WHAT THE EXERCISE ASKS: Each line below that contains the word "agent" must be copied.

SOURCE MATERIAL:
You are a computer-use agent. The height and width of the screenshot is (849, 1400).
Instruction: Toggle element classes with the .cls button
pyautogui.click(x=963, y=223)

* * *

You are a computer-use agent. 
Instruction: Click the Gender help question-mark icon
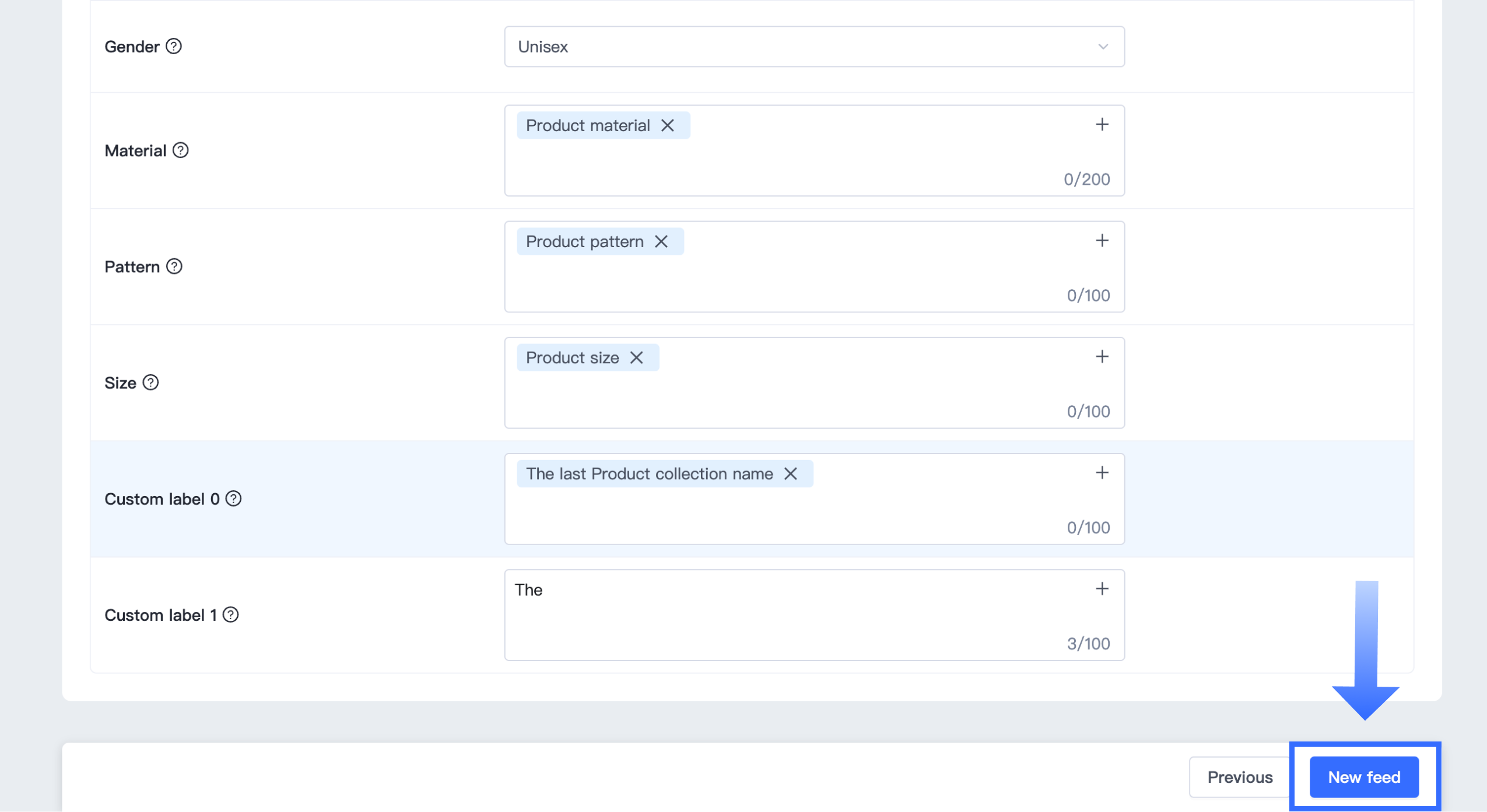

ANSWER TO THIS EXERCISE:
You are a computer-use agent. The height and width of the screenshot is (849, 1400).
You are a computer-use agent. 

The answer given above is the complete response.